* **Saved data entries**
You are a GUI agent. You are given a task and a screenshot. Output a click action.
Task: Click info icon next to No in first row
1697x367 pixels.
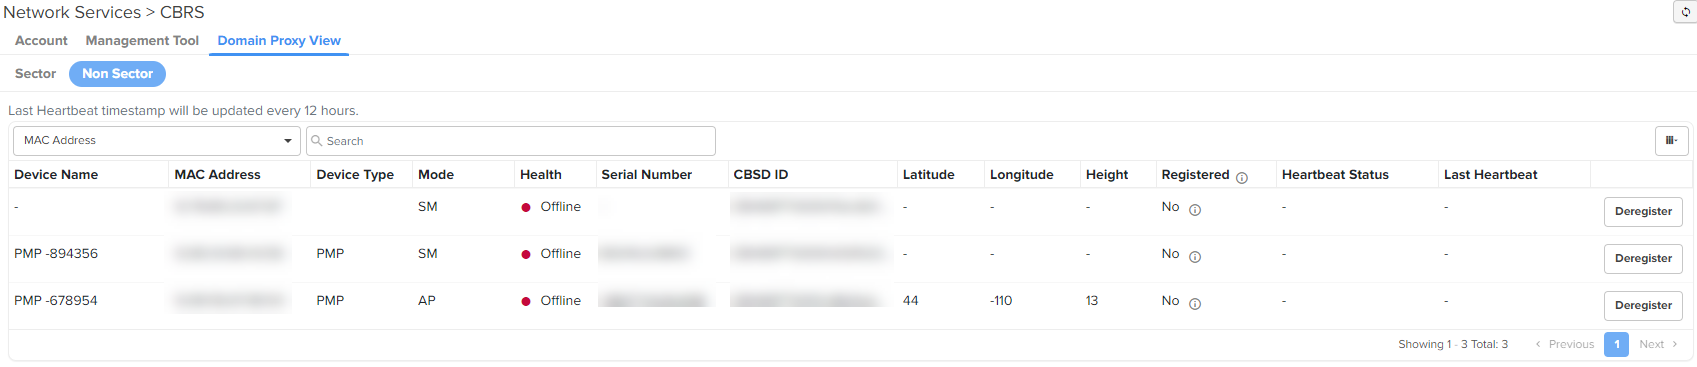point(1195,210)
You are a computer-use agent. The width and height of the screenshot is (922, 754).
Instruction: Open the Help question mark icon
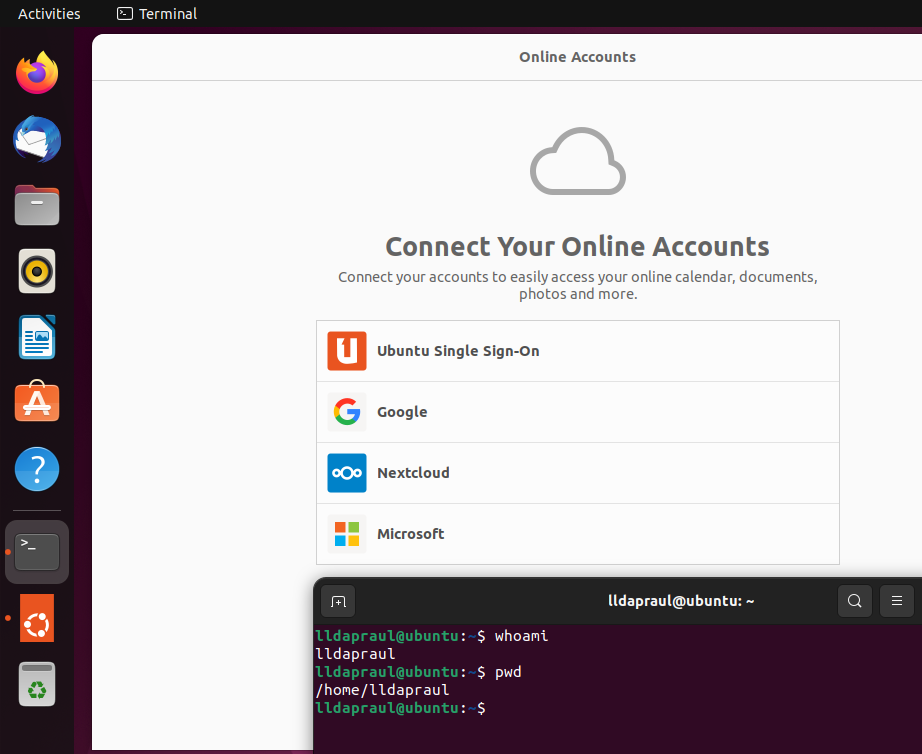click(37, 469)
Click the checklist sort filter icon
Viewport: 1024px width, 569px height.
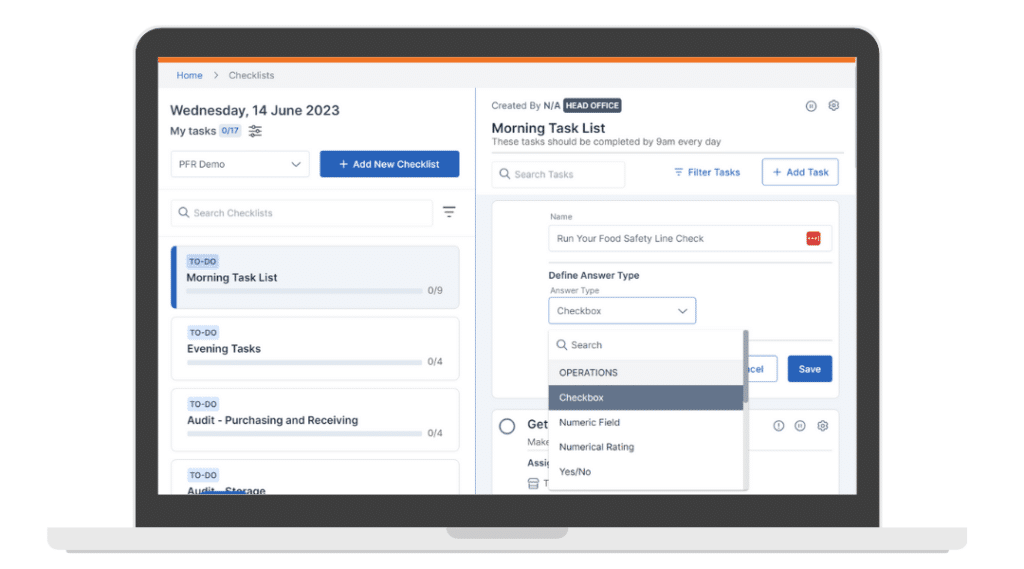pos(449,212)
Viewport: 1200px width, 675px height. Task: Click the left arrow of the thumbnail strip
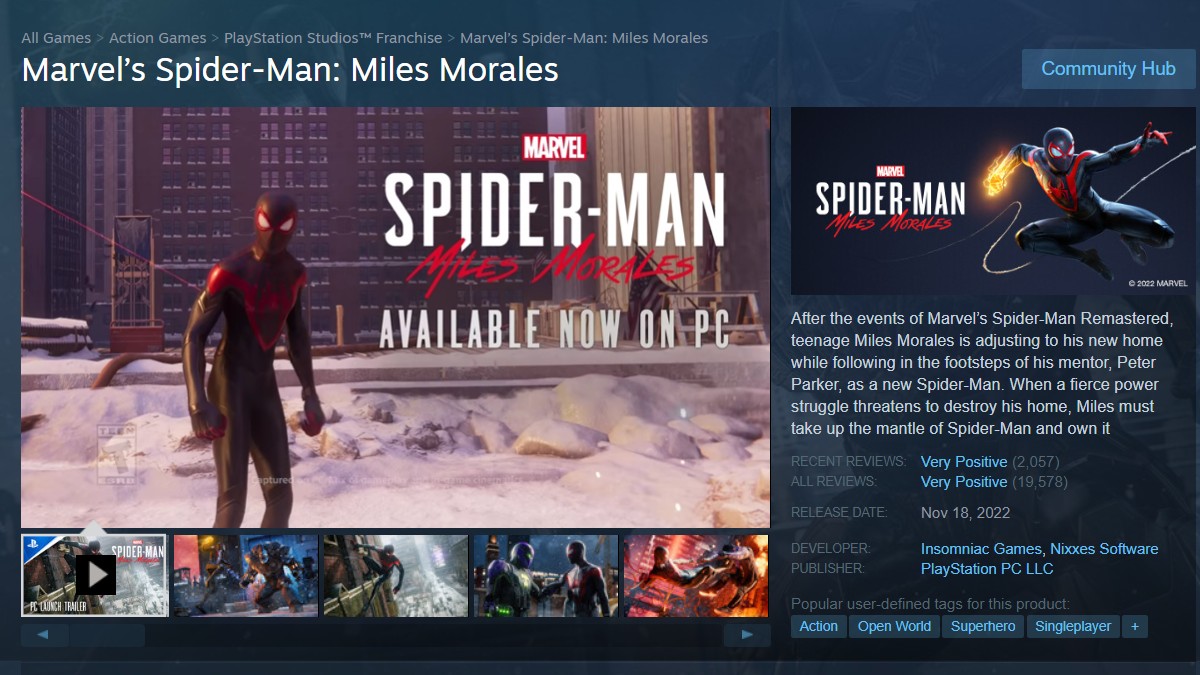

* **Task details**
List all lines from the entries that include the word "agent".

* **Response for this exercise**
You are a GUI agent. You are given a task and a screenshot. Output a click action.
You are a computer-use agent. The width and height of the screenshot is (922, 754).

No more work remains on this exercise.